Objectives: To construct a machine learning model for differentiating Parkinson's disease (PD) and multiple system atrophy (MSA) by using multimodal PET/MRI radiomics and clinical characteristics.
Methods: One hundred and nineteen patients (81 with PD and 38 with MSA) underwent brain PET/CT and MRI to obtain metabolic images ([18F]FDG, [11C]CFT PET) and structural MRI (T1WI, T2WI, and T2-FLAIR). Image analysis included automatic segmentation on MRI, co-registration of PET images onto the corresponding MRI. Radiomics features were then extracted from the putamina and caudate nuclei and selected to construct predictive models.
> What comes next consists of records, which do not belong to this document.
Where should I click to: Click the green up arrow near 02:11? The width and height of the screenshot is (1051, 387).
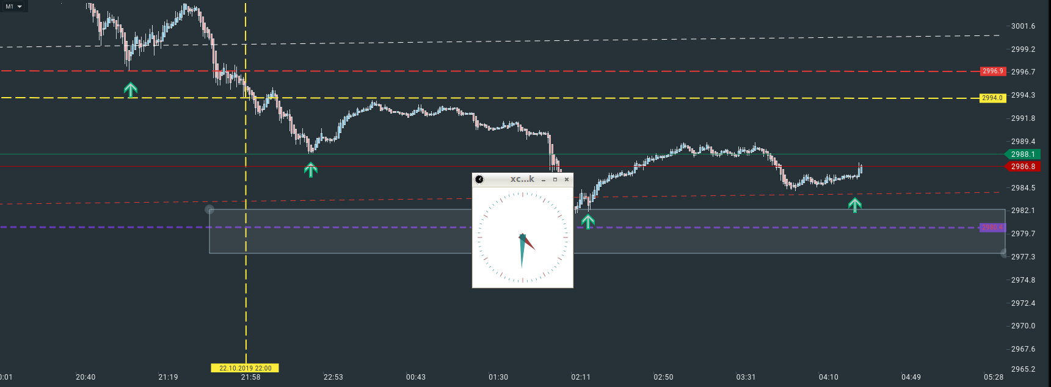click(x=587, y=221)
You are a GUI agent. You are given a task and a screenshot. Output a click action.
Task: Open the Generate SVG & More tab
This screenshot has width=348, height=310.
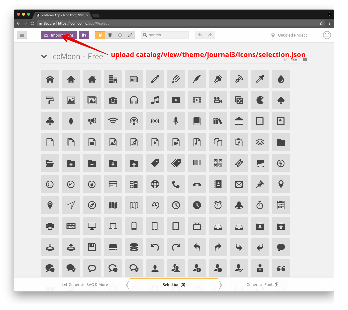pos(85,284)
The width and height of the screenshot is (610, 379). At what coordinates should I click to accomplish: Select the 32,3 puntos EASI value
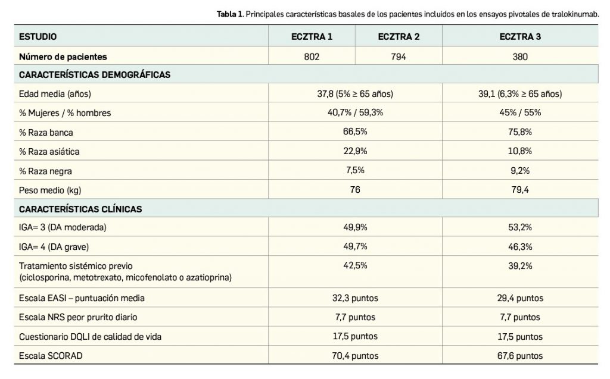(x=355, y=298)
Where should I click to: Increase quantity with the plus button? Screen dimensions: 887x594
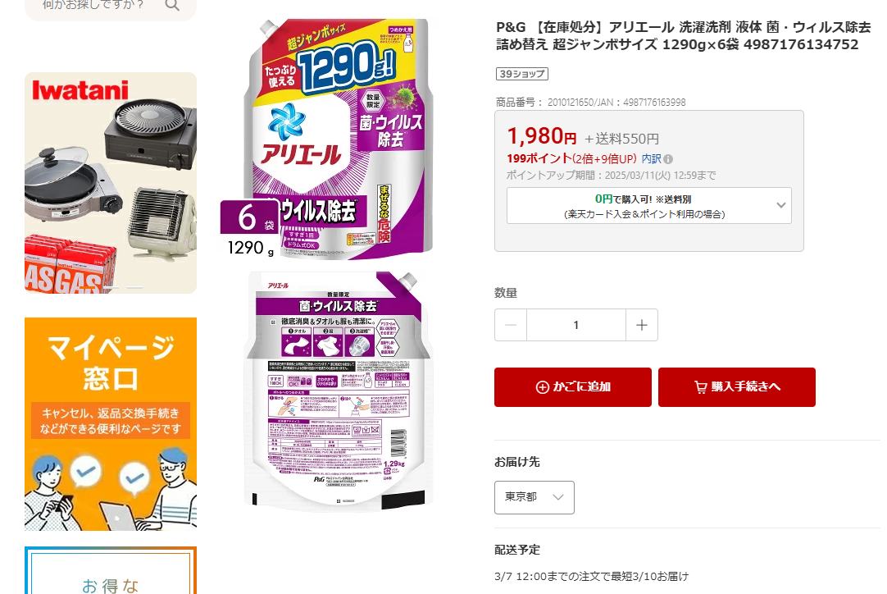point(642,325)
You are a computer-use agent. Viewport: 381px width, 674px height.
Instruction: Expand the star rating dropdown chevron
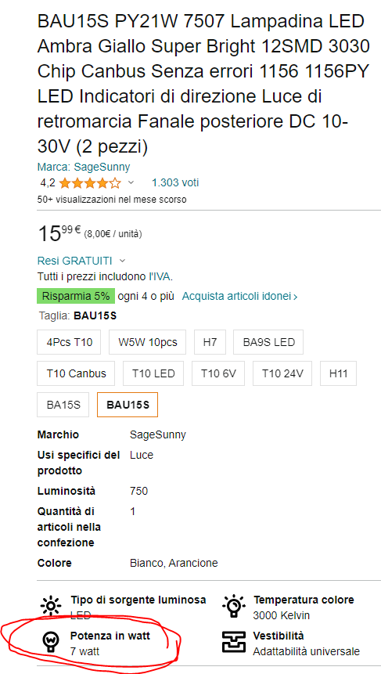point(131,183)
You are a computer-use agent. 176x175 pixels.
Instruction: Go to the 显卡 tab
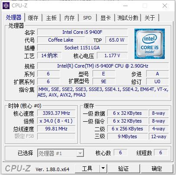tap(106, 18)
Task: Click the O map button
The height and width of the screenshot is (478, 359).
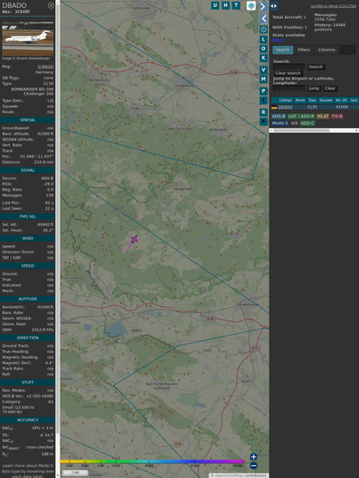Action: point(263,48)

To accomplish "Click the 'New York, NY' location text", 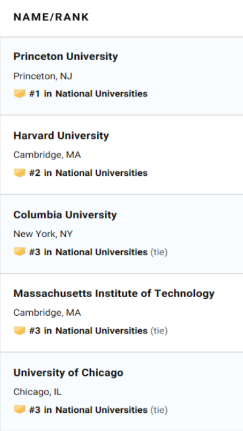I will tap(43, 234).
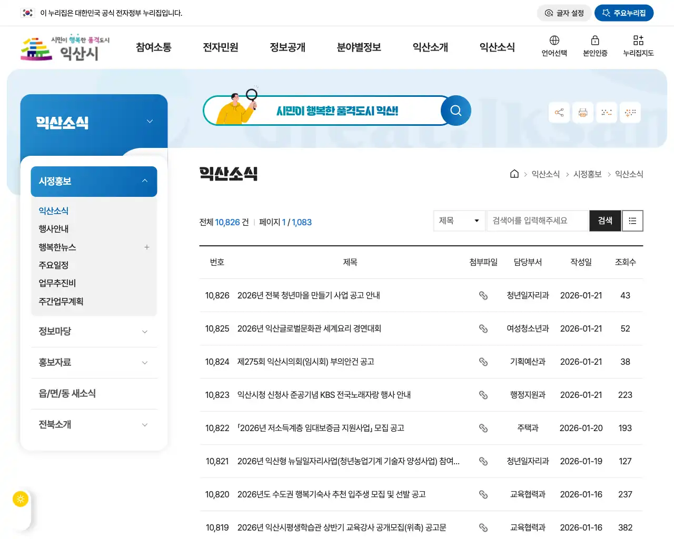
Task: Open the 정보공개 menu
Action: click(x=288, y=47)
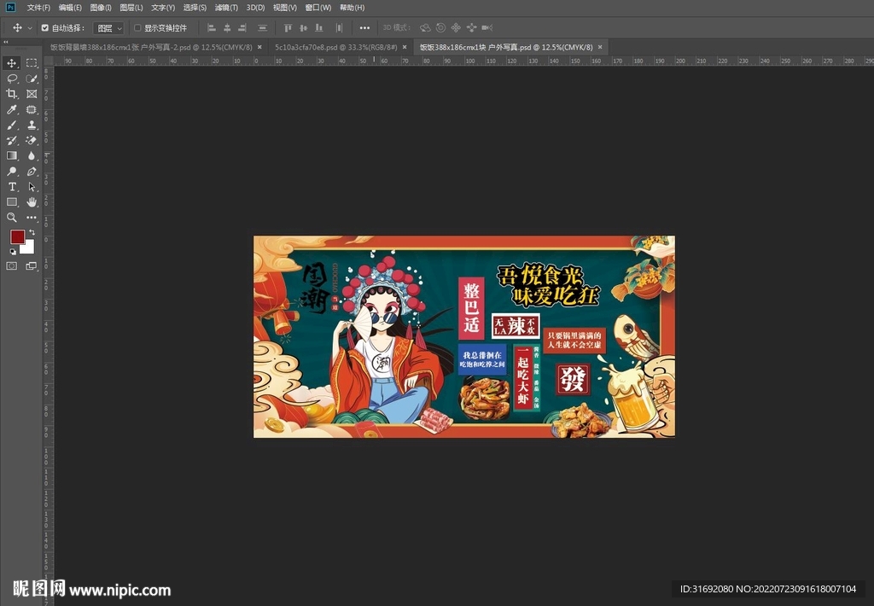The height and width of the screenshot is (606, 874).
Task: Select the Zoom magnifier tool
Action: pos(12,217)
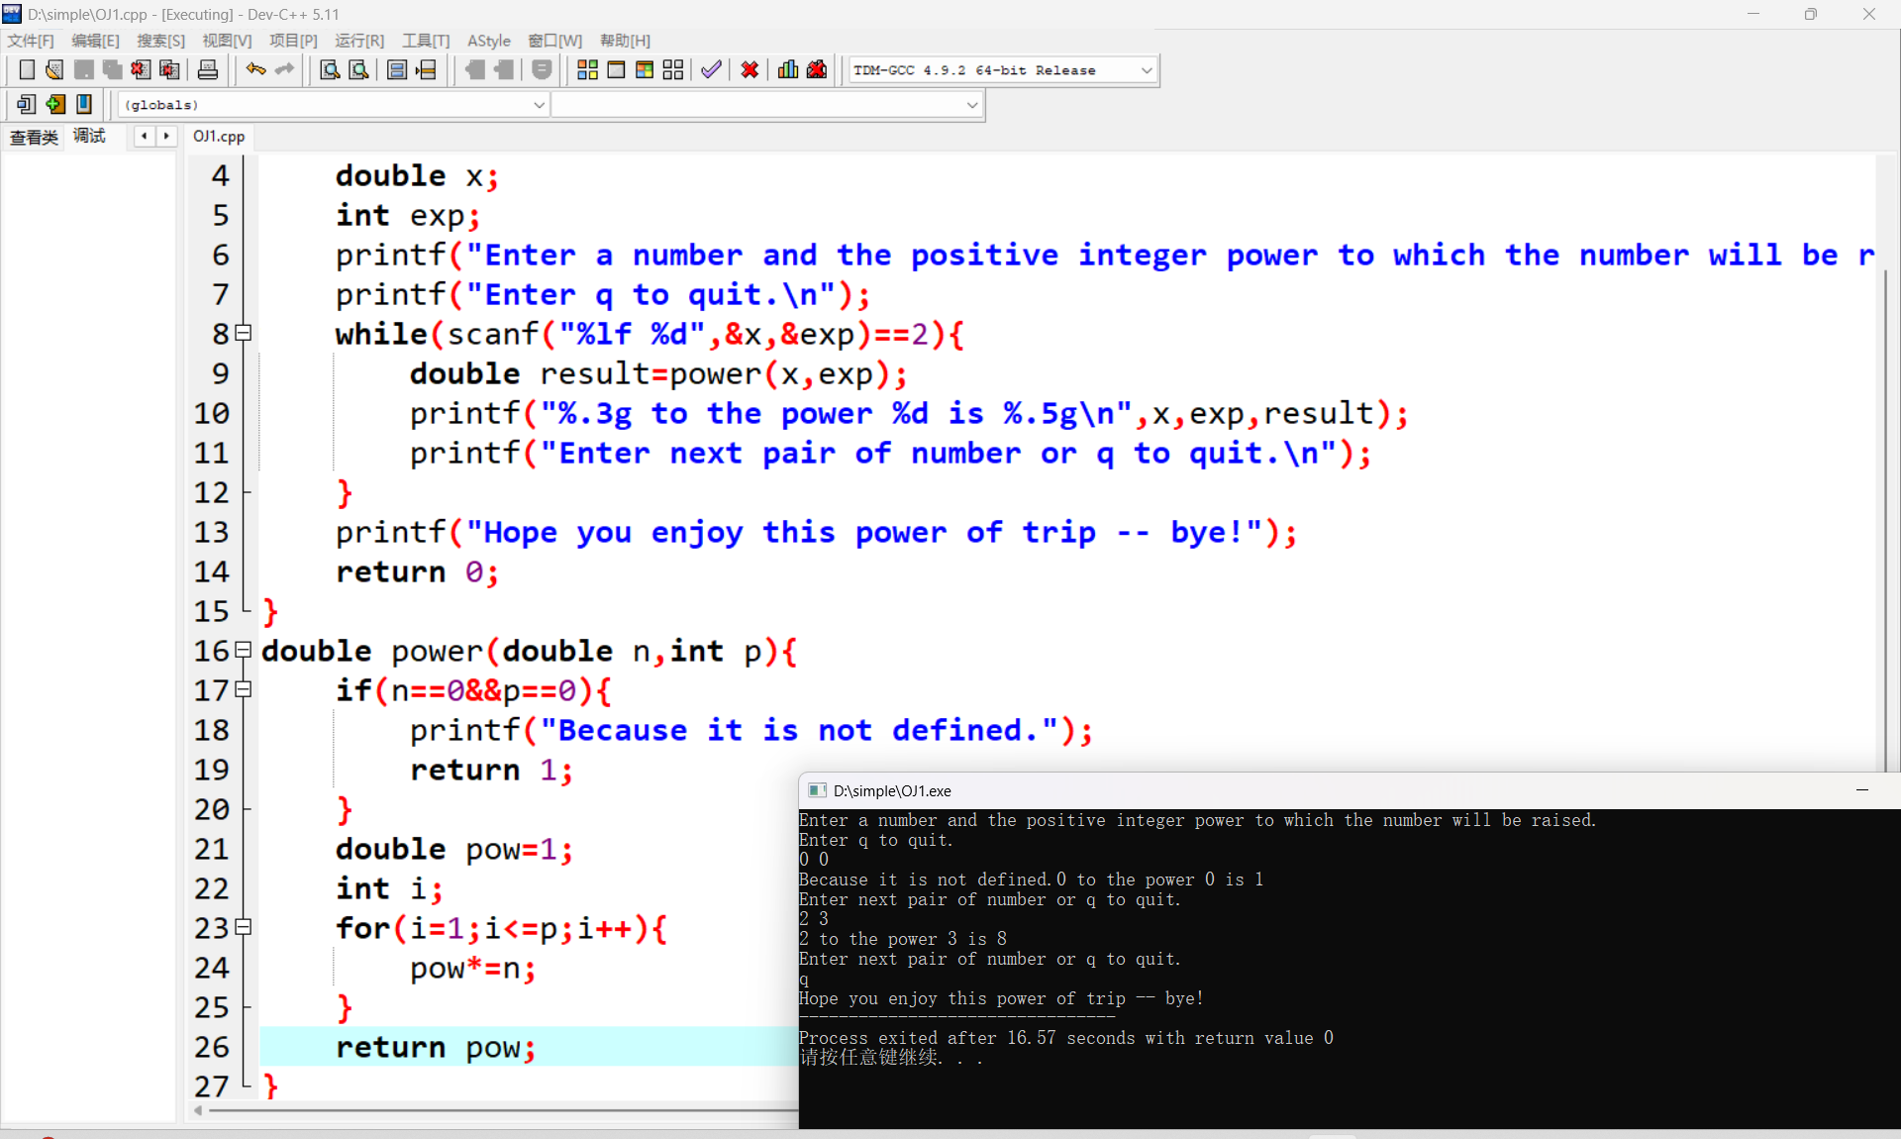Open the TDM-GCC compiler selection dropdown

coord(1146,70)
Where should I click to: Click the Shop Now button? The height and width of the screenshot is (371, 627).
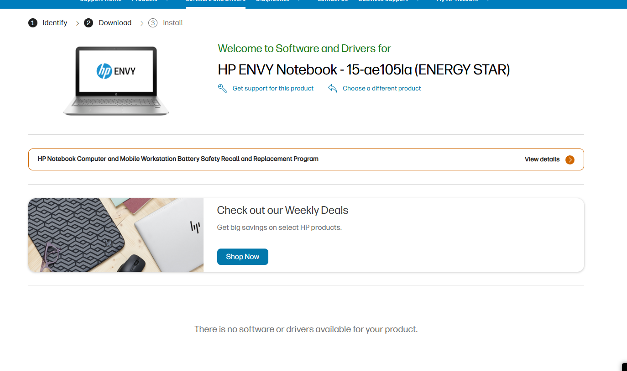coord(242,256)
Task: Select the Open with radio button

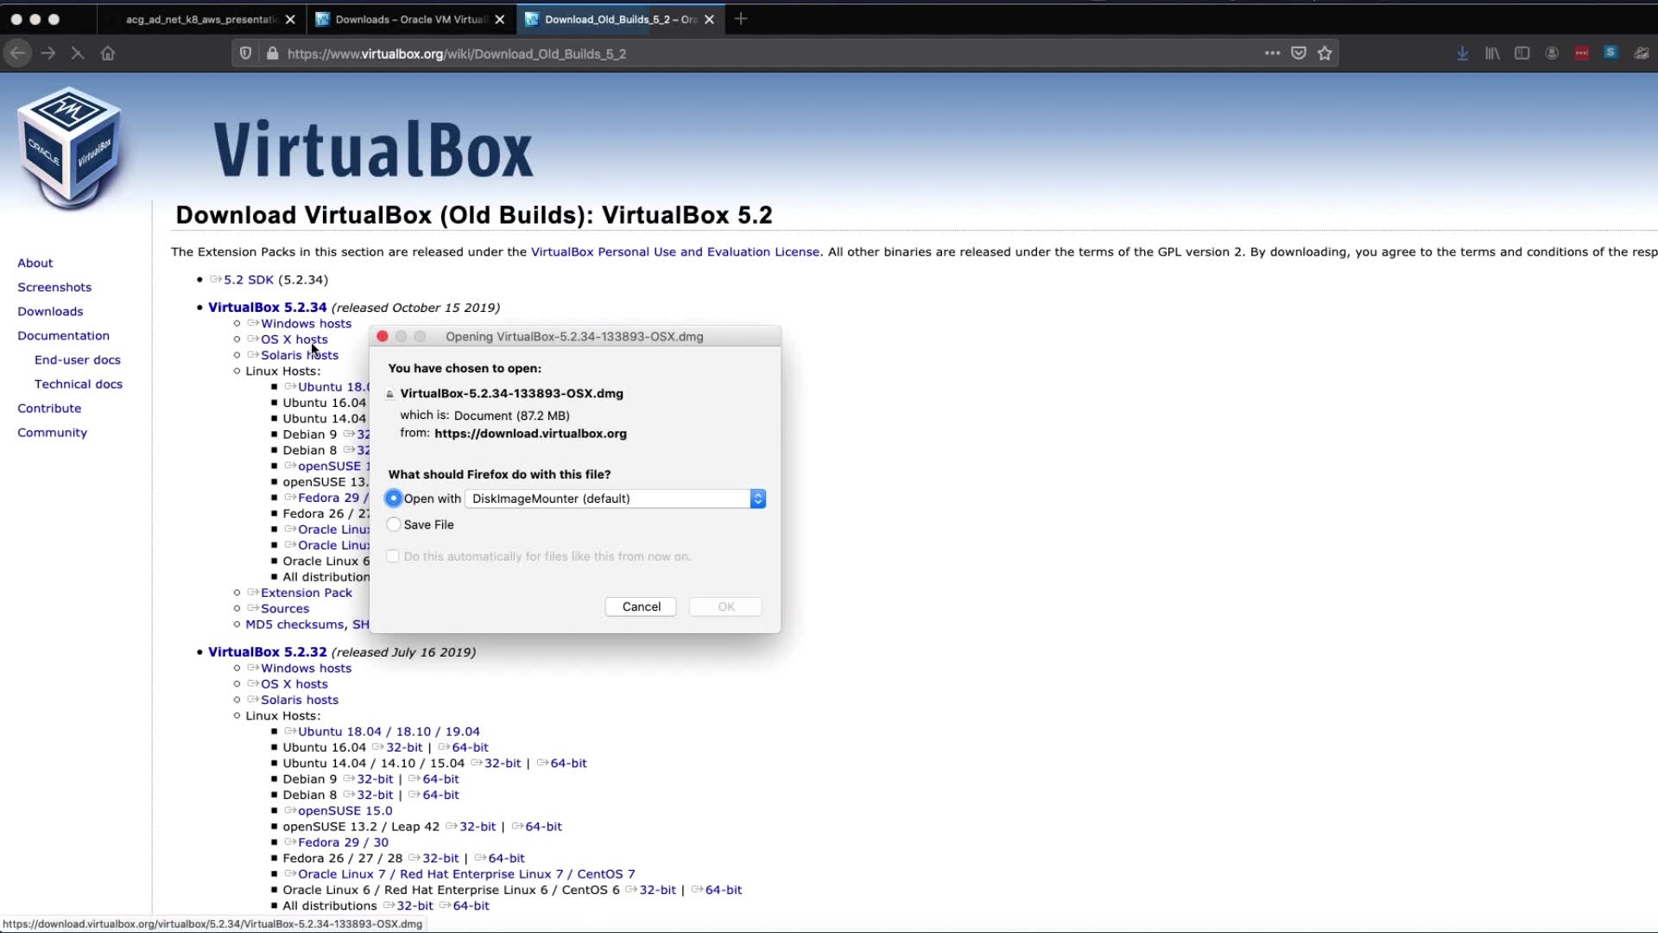Action: point(394,498)
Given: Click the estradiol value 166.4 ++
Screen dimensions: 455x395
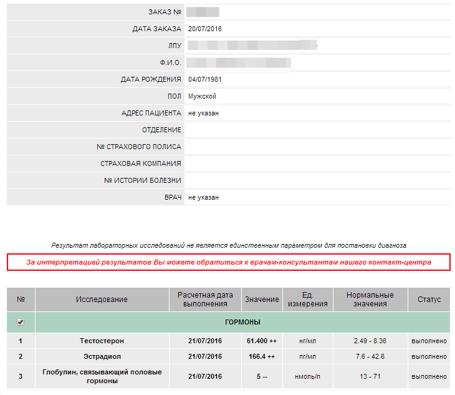Looking at the screenshot, I should 262,356.
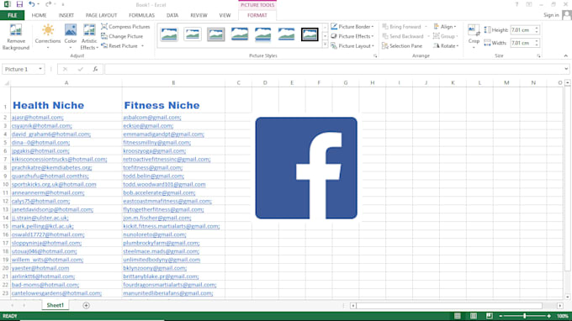Open the Selection Pane

click(x=402, y=46)
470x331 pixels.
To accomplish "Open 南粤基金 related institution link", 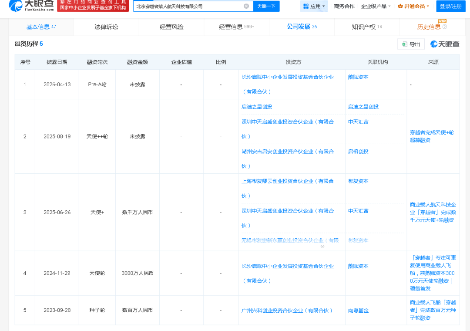I will tap(358, 311).
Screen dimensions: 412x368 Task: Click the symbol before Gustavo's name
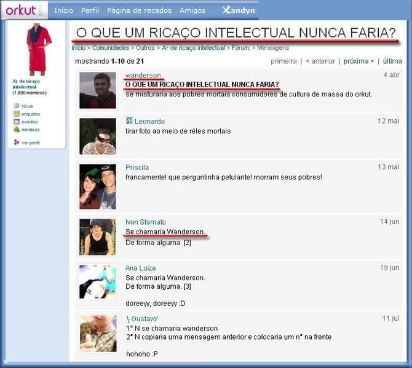click(128, 319)
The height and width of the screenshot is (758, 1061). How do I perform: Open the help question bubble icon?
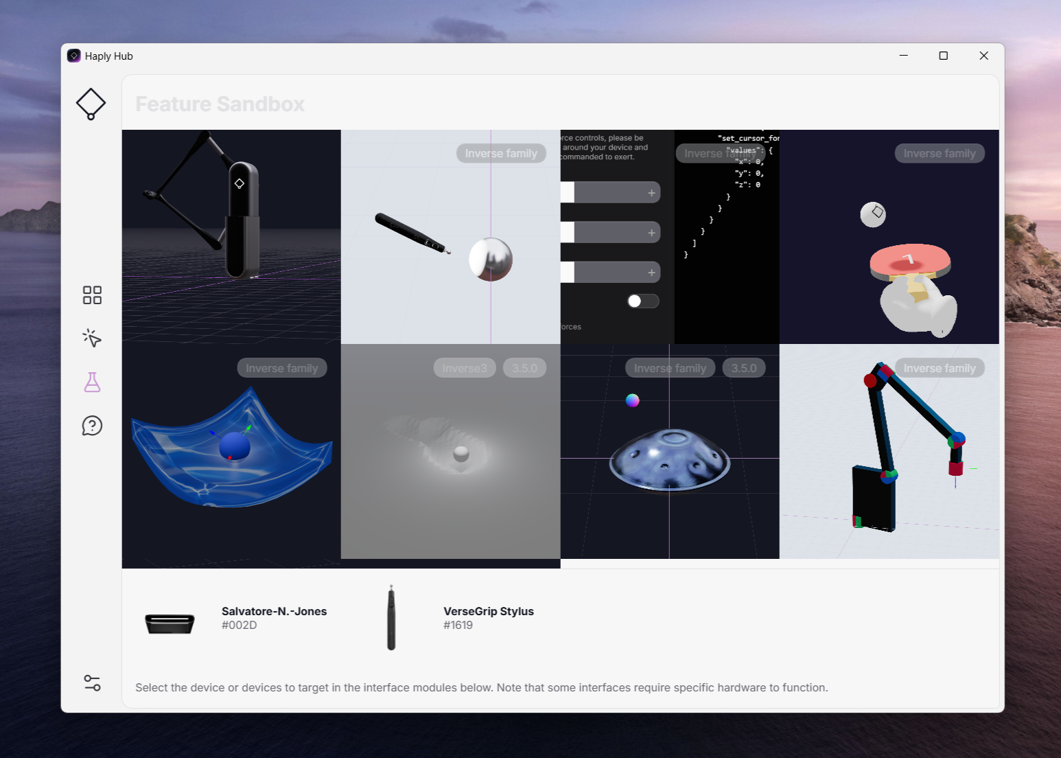[x=92, y=426]
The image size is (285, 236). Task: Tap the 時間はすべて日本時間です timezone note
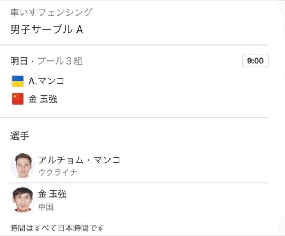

Moreover, based on PET/MRI radiomics and clinical characteristics, we developed a nomogram. Receiver operating characteristic (ROC) curves were performed to evaluate the performance of the models. Decision curve analysis (DCA) was employed to access the clinical usefulness of the models.
Results: The combined PET/MRI radiomics model of five sequences outperformed monomodal radiomics models alone. Further, PET/MRI radiomics-clinical combined model could perfectly distinguish PD from MSA (AUC = 0.993), which outperformed the clinical model (AUC = 0.923, p = 0.028) in training set, with no significant difference in test set (AUC = 0.860 vs 0.917, p = 0.390). However, no significant difference was found between PET/MRI radiomics-clinical model and PET/MRI radiomics model in training (AUC = 0.988, p = 0.276) and test sets (AUC = 0.860 vs 0.845, p = 0.632). DCA demonstrated the highest clinical benefit of PET/MRI radiomics-clinical model.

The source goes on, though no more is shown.